The last message was after the volume was already gone, and it was my attempt to hopefully bring it back to life. One warning about the volume being degraded at 1am (for which I should be able to survive two drive failures), then kaput -- that is my issue.

Most other log files don't go back to anything older than the volume recreation, so figuring out what happened is likely impossible by now.

Again, my point is simple: I have experience with RAID arrays going back to the Compaq IDA, running eight drives at a whopping 200MB each. Over the years, I've worked with MegaRAID controllers, Adaptec controllers, Dell controllers, and more. None are free of issues, of course.

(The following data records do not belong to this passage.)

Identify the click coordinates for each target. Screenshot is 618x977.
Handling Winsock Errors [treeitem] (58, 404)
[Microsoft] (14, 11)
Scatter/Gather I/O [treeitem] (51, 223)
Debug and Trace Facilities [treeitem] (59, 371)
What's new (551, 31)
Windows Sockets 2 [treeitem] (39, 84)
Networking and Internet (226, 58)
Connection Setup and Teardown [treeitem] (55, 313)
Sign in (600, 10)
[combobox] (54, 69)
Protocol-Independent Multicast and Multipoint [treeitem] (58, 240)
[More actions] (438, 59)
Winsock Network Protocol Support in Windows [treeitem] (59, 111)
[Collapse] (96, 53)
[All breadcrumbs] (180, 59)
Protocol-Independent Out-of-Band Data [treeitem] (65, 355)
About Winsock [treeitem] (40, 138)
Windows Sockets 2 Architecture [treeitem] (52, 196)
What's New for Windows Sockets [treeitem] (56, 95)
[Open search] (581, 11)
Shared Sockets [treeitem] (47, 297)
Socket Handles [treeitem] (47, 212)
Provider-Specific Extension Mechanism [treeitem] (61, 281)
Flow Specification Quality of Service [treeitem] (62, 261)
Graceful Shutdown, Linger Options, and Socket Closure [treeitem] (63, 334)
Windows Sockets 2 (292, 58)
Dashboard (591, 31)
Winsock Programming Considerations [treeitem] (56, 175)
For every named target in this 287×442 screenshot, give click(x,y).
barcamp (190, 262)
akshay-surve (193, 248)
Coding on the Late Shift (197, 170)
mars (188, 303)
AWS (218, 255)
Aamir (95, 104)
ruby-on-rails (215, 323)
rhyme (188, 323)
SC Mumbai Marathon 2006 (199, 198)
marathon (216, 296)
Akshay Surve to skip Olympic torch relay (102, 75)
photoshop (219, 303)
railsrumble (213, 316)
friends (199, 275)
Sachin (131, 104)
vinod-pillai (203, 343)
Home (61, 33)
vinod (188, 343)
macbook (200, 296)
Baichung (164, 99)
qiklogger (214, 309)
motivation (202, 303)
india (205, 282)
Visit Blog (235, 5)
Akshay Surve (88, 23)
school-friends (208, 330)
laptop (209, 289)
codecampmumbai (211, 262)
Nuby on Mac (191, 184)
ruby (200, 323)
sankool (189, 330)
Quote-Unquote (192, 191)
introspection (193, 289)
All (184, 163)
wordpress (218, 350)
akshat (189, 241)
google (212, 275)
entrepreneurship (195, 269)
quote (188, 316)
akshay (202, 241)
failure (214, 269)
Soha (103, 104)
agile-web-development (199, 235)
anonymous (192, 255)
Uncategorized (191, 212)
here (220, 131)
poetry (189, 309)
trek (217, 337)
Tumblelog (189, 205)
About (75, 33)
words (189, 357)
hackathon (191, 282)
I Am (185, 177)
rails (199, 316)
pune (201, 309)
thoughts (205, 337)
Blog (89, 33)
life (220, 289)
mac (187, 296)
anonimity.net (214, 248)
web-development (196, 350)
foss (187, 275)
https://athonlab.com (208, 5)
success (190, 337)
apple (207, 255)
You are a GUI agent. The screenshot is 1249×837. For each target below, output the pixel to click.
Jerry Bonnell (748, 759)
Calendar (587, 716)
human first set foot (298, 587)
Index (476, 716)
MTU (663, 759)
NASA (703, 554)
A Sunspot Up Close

However, I have never seen any simply wipe out a volume like this with no other indication. (Well, I did have a Dell support tech once replace the wrong drive from a degraded RAID5 array -- that was catastrophic, of course.) Had a second (and third) drive failed, then I would have been more forgiving. However, to have a system accept a new drive, rebuild the volume to the point where everything is fine and you breathe a sigh of review, and then wipe it all out again with nary a blip? Shame, shame.

omicron_persei8

Luminary

Aug 02, 2016

BtrieveBill wrote:
However, to have a system accept a new drive, rebuild the volume to the point where everything is fine and you breathe a sigh of review, and then wipe it all out again with nary a blip? Shame, shame.

About that part, I believe what happened is that a second HDD failed while a first HDD was resyncing. So there isn't much else that could have been done (cloning the second dying HDD before resyncing maybe).

The resync process can be very stressful for all the HDDs in the RAID5 array. It is actually more common than generally thought to see a drive fail while another one is syncing.

The rest I agree with, the logs, the GUI would benefit from some improvement on how to display, explain what's going on. Unless you're very familiar with the system, there is little chance you can trully understand what's happening... so what's the root cause...

StephenB
Guru - Experienced User
Aug 02, 2016
omicron_persei8 wrote:

About that part, I believe what happened is that a second HDD failed while a first HDD was resyncing.

Possibly (and disk 6 was also showing some errors). But the log shows the resync as completing (though the volume was still degraded). If a second HDD failed during resync, then the resync should have failed.

It'd be useful to get a clearer picture on what happened.